Writing and Reading (vector or RVec) MyClass with RDataFrame

zhubacek · May 21, 2021, 9:08am

Dear experts,
I’m trying to create a vector (or RVec) of my custom class (MyClass which derives from TObject) and save it/read it with RDataFrame.
After trials and errors I managed to create the dictionary and it seems to work, however I have a question about how the output file should look like:
it seems that the output collection in the TTree is not vector<MyClass> (I also tried RVec<MyClass> but an array

Int_t MyClass_;
UInt_t MyClass_fUniqueID[kMaxMyClass];
UInt_t MyClass_fBits[kMaxMyClass];
Double_t MyClass__property1[kMaxMyClass];
Double_t MyClass__property2[kMaxMyClass];
...

this structure is shown in all TTree->Print(), TTree->MakeClass("...") or RDataFrame->GetColumnNames()
In my case kMaxMyClass is fixed/the same in every event (e.g number of systematics) so it is not a problem.

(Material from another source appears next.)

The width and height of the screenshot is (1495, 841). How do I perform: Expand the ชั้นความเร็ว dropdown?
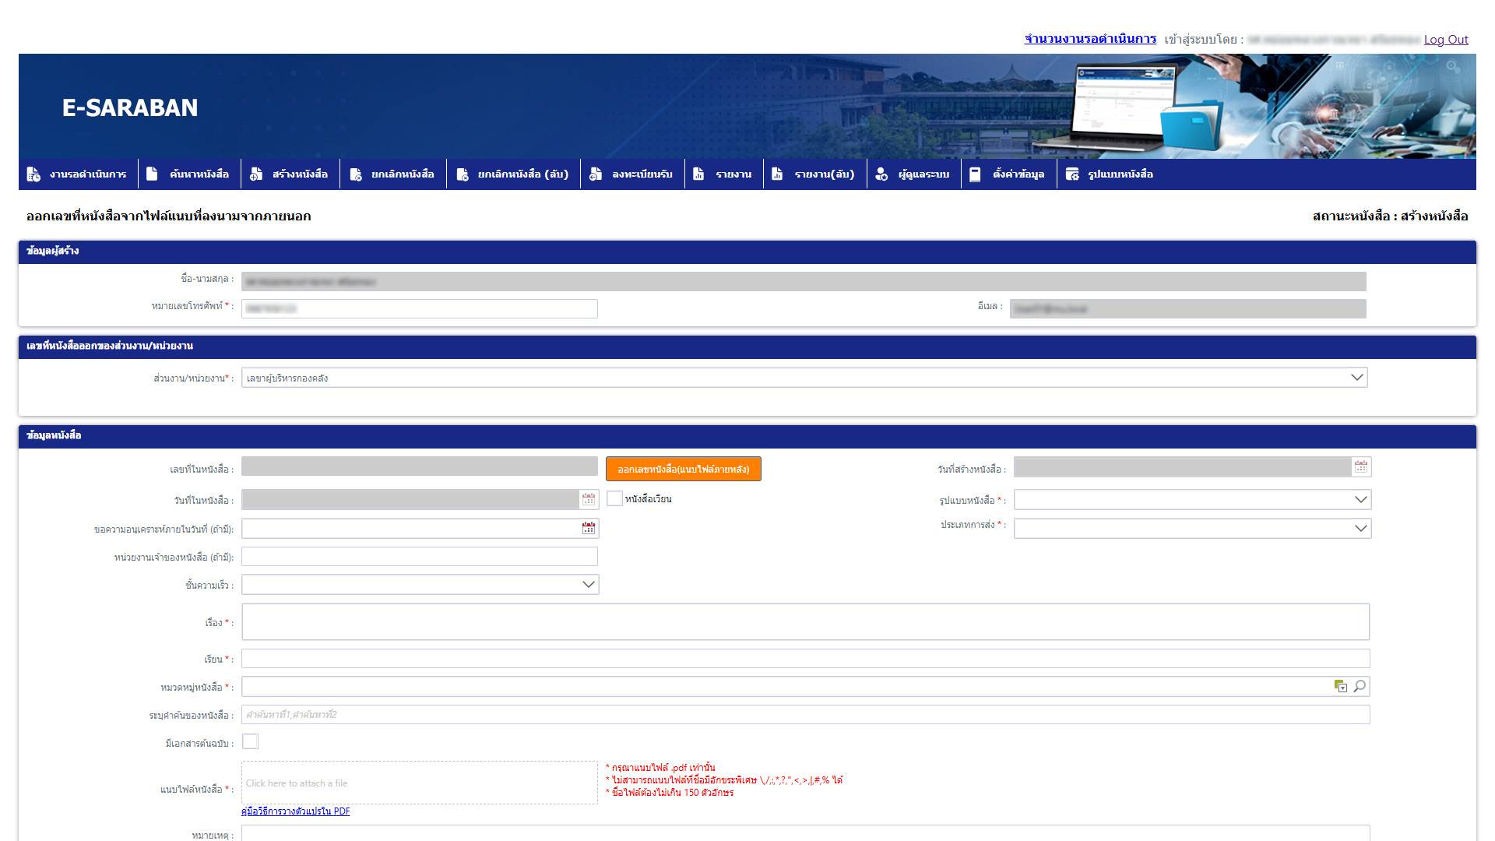click(x=589, y=585)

In any case, this is my LinkDef.h:

#ifdef __CLING__
#pragma link off all globals;
#pragma link off all classes;
#pragma link off all functions;
#pragma link C++ nestedclasses;

#pragma link C++ defined_in "include/MyClass.h";

#pragma link C++ namespace MyClass;

#pragma link C++ class MyClass::MyClass+;
#pragma link C++ class std::vector<MyClass::MyClass>+;
#pragma link C++ class ROOT::VecOps::RVec<MyClass::MyClass>+;
#endif

Thanks,
Cheers,
Zdenek

ROOT Version: 6.22.02
Platform: CentOS7
Compiler: gcc 8.3.0

eguiraud · May 21, 2021, 9:12am

Hi @zhubacek ,
I suggest using vector<MyClass> over RVec<MyClass> as the persistified type until ROOT v6.25 (the current development branch), where we improved I/O of RVec and made it as fast as I/O of std::vector.

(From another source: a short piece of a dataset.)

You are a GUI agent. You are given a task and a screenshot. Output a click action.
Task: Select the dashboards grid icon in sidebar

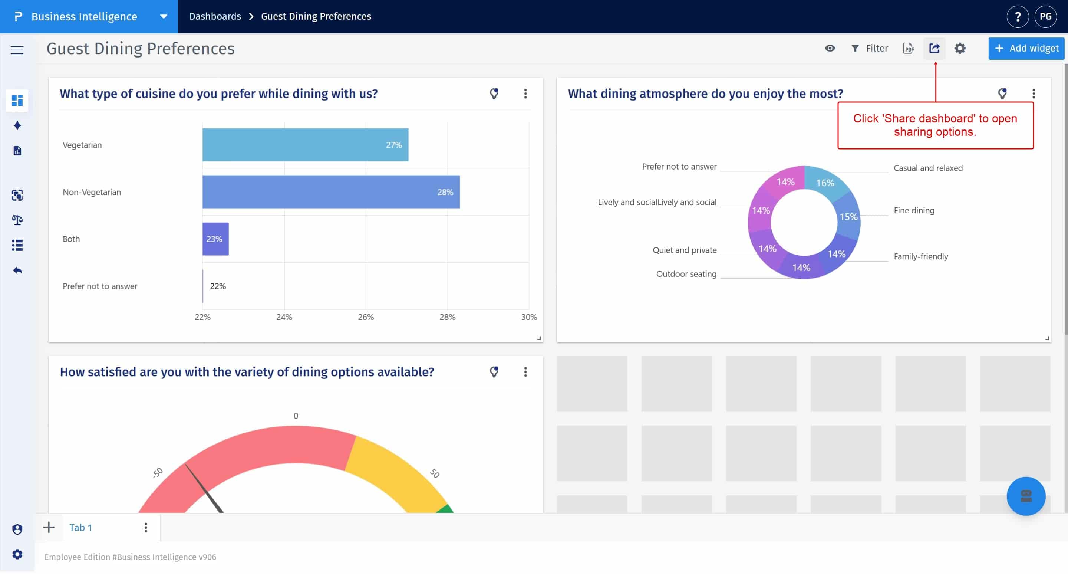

ROOT performs some optimization when writing vector<T> to file, e.g. it splits the data members of the class in separate branches for better compression and faster partial reading, which I think is what you see there. You should nevertheless be able to read the full vector<MyClass> back, is this not the case?

Cheers,
Enrico

zhubacek · May 21, 2021, 9:30am

Hi @eguiraud ,
Yes, I seem to be able to read both vector<MyClass> and RVec<MyClass> correctly.
I didn’t check the performance between them however I need to decide which one to use, because they can’t be used interchangeably:
I don’t see a difference between them with TTree->Print(), TTree->MakeClass(..) or RDataFrame->GetColumnNames(), however there must be a difference internally:
because when I write RVec<MyClass> I can’t read it as vector<MyClass>:

Error in <TTreeReaderValueBase::CreateProxy()>: The branch MyClass contains data of type vector<MyClass::MyClass,ROOT::Detail::VecOps::RAdoptAllocator<MyClass::MyClass> >. It cannot be accessed by a TTreeReaderValue<vector<MyClass::MyClass>>

Would there be any performance concern if the MyClass would have many parameters because then the RDataFrame->GetColumnNames() would be a (necessary?) long list?

Cheers,
Zdenek

eguiraud · May 21, 2021, 9:34am

Hi,
in v6.25 RVec and std::vector I/O is actually interchangeable (you can write one and read as the other), but that’s not the case yet in the latest stable version. So with v6.22 or v6.24, I suggest using std::vector as the persistified type.

A large number of columns should not bring any visible performance cost.

Cheers,
Enrico

zhubacek · May 21, 2021, 11:28am

Ok, thanks!
I think I will maybe stay with RVec already now as I might use its features
Cheers,
Zdenek

eguiraud · May 21, 2021, 11:46am

Sure. With RDataFrame everything should work fine. Before v6.26 (i.e. currently) it might not be possible to write RVecs with RDataFrame and read them back as RVec with other interfaces, but you should be able to read them back e.g. as std::vectors with any ROOT interface.

Let us know in case you encounter any problem.
Cheers,
Enrico

system · June 4, 2021, 11:47am

This topic was automatically closed 14 days after the last reply. New replies are no longer allowed.